The DIE ZEIT newspaper and publishing house bid farewell to Helmut Schmidt in deep mourning and profound gratitude: "As publisher of DIE ZEIT -- for a time also as head of the Zeitverlag publishing house and Managing Director -- he oversaw the fate of our paper for 32 years. We have lost a shrewd counselor, a reliable companion and a good friend. We will miss Helmut Schmidt terribly."
Schmidt’s influence on German politics is almost unmatched, initially as senator in the Hamburg city-state government and then as a federal cabinet member before becoming chancellor. He gained his reputation for pragmatism and for being a successful crisis manager as Hamburg interior minister by organizing relief measures during the massive 1962 Hamburg floods: Even absent constitutional authority, he requested the help of helicopters from the German military and from the Royal Air Force to rescue people in the disaster zone.
Four years later, he joined Social Democratic Party (SPD) head Willy Brandt in the formation of Germany’s first "Grand Coalition," pairing the SPD with the center-right Christian Democrats. In 1967, Schmidt became SPD floor leader in the Bundestag, Germany’s federal parliament. In 1969, Schmidt was tapped as defense minister in Brandt’s second cabinet, formed in coalition with the business-friendly Free Democrats (FDP). Shortly before 1972 general elections, he took over leadership of the Finance Ministry and, temporarily, also that of the Economics Ministry.
When Brandt was forced to step down in 1974 after a close advisor of his was revealed to be an East German spy, in what became known as the Guillaume Affair, the SPD-FDP coalition elected Schmidt as chancellor. His government found itself confronted with numerous foreign and domestic crises. But under Schmidt’s leadership, Germany found its way through the global economic downturn and the 1970s oil crises relatively unscathed. It was the terror attacks perpetrated by the left-wing militant group Red Army Faction that exacted the most difficult decisions of his term. Can a state allow itself to be blackmailed? That was the question facing the chancellor when the Lufthansa passenger jet Landshut was hijacked to Mogadishu in 1977, and the RAF kidnapped and threatened to murder Hanns Martin Schleyer, the president of the Confederation of German Employers' Associations, in order to force the release of RAF prisoners. Schmidt decided against a prisoner exchange and ordered a GSG-9 special forces unit to storm the plane. The RAF murdered Schleyer in response.

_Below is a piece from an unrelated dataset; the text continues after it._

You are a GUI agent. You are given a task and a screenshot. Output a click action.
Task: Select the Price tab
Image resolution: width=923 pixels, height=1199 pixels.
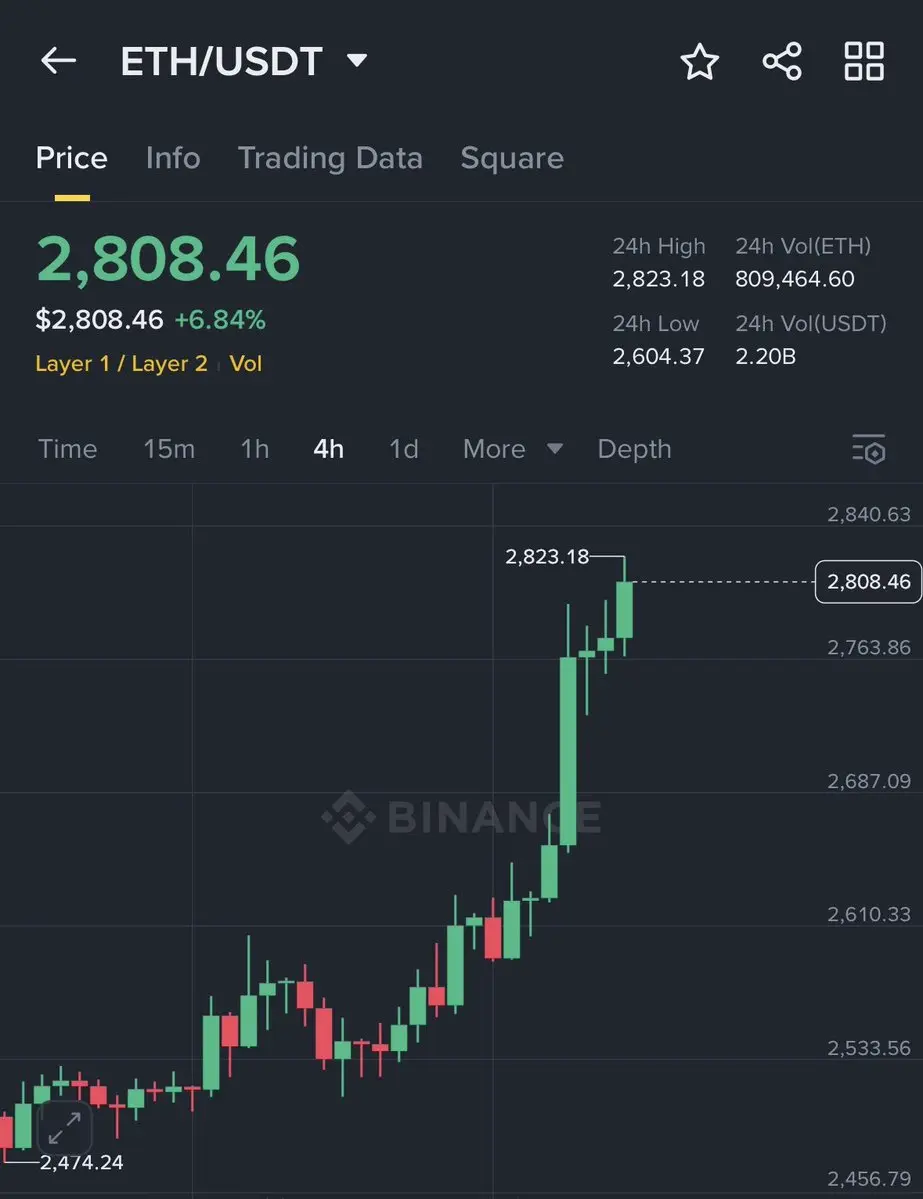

Schmidt’s party and a significant share of the populace distanced themselves from Schmidt two years later when he pushed through the NATO Double-Track Decision, which foresaw the stationing of medium-range ballistic missiles in West Germany. Then, in 1982, Schmidt’ governing coalition with the FDP collapsed in a no-confidence vote and Helmut Kohl, of the Christian Democrats, was chosen to replace him.
Just a short time later, DIE ZEIT’s founding publisher Gerd Bucerius brought Schmidt on board as publisher of the weekly paper. He remained in that position for more than 32 years. Up until the very end, he enriched the paper with his analyses, commentaries and interviews on current events.